This design idea appeared in the August 17, 2009 issue of EE Times magazine.
You can trigger an unwanted system reset by inserting a simple pen drive or other peripheral into a USB port. One should therefore provide a current limiter in front of the port, for protection against shorts and overloads that may be connected to the port itself.
One characteristic of this interface is the possibility of supplying power to the various peripherals you might connect?such as a pen drive, small hard disk, modem, MP3 reader, or memory card. A server board fed by a 12V main power rail, for example, includes a buck converter that steps the rail down to 3.3V for powering digital logic. It also includes a step-up circuit that boosts the 3.3V rail to the standard voltage for a USB port (5V, with 500mA current capability).

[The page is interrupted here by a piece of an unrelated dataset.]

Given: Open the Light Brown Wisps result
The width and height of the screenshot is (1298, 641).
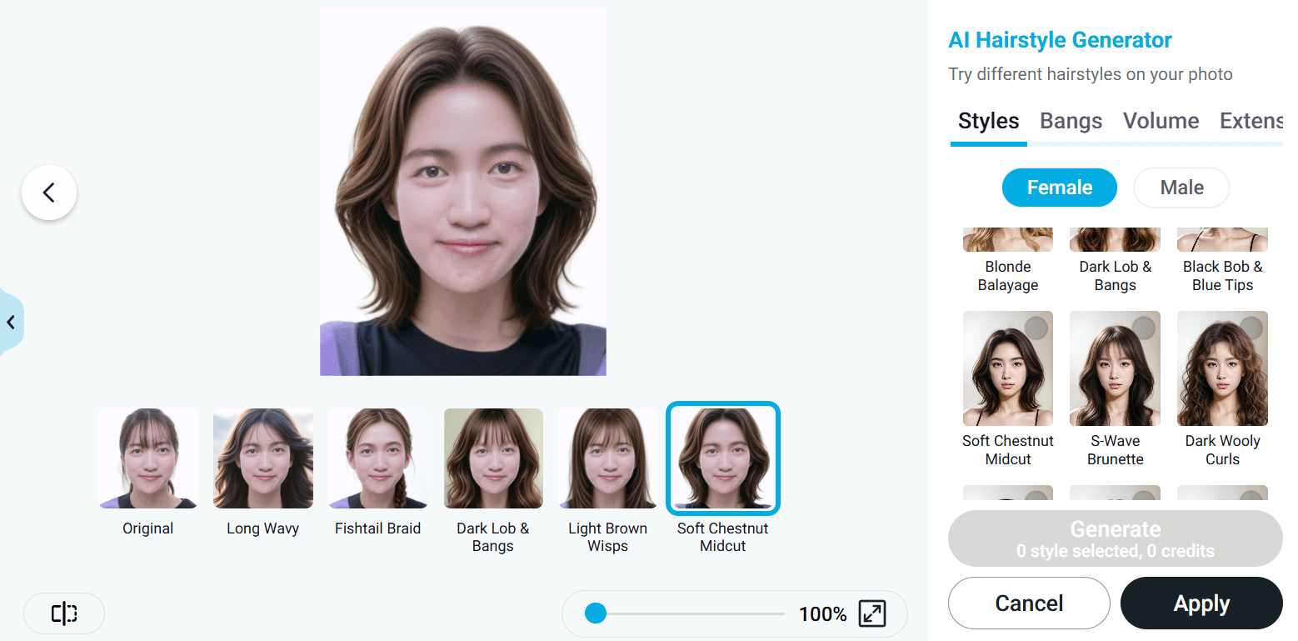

A problem can occur when you insert peripherals: the sudden load on the port's 5V pin usually is not purely resistive, but has a capacitive component that can cause a rapid and high-amplitude rise in current, to levels well above the 500mA limit for a USB port.

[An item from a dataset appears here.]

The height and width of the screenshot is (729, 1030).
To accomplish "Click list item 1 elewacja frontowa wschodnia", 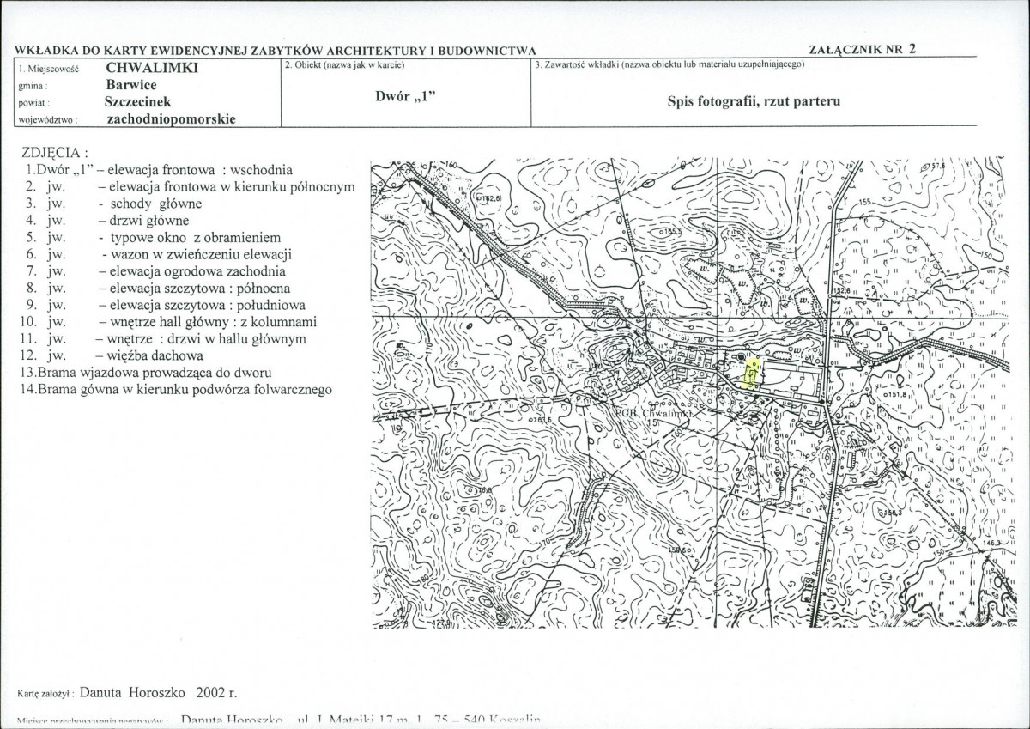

A similar problem occurs when you connect a too-large hard disk to the port. The capacitive load is not an issue; rather the disk's normal operating current may exceed 500mA, causing a system reset or causing the power supply to go into a protective mode. To limit inrush current and restrict the maximum output current to 500mA, we usually add a protection device between the 5V supply and the port's VOUT pin.
Because the protection device cannot limit current immediately after a load is connected (without causing a false current limitation and oscillation) it must be blinded for a short interval after insertion, to let the system stabilize. The power supply, however, must withstand the inrush current during this blind period. Step-down converters can handle the inrush because IOUT is sensed by ILIMITresistance, and the current loop acts to keep IOUT within the value set by that resistance. Step-up converters are a different story.

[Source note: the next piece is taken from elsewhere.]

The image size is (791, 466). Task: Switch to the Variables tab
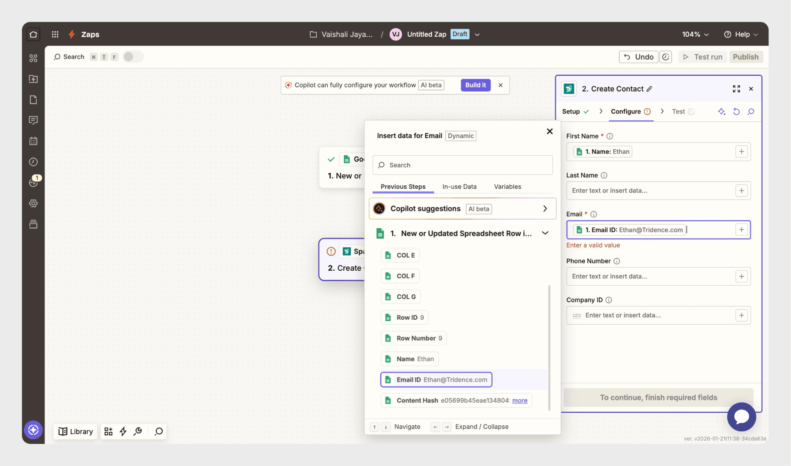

The inductor in a step-up converter provides a continuous path between VIN and the load. When the power supply cannot provide enough current to the load, it starts to charge the stepup converter's voltage source. In some cases, this action can cause the supervisor to assert a system reset, and thereby crash a system such as that of Figure 1.
Figure 1. While generating 5V for the USB port, this circuit also limits peak inrush currents at the moment of insertion (at the USB connector), and limits operating current to 500mA as required by the port.
A simple modification to the 5V boost converter circuit solves these problems: insert a low-value resistor (~0.5Ω) between the boost converter output and the resistive divider used for feedback. Because the 5V converter now compensates for voltage drops across this resistor, the voltage applied to the IOUT limiter (MAX8586) is independent of the 5V load current.
This circuit change prevents the high and narrow current peaks that otherwise occur during the insertion of low-capacitance loads such as a pen drive (1µF). Such current peaks can cause a system reset by overloading first the boost converter and then the 3.3V bus. The 0.5Ω resistor not only limits peak currents to a reasonable value during the blind time, it also (following that condition) limits IOUT to 500mA maximum, as required by a USB port.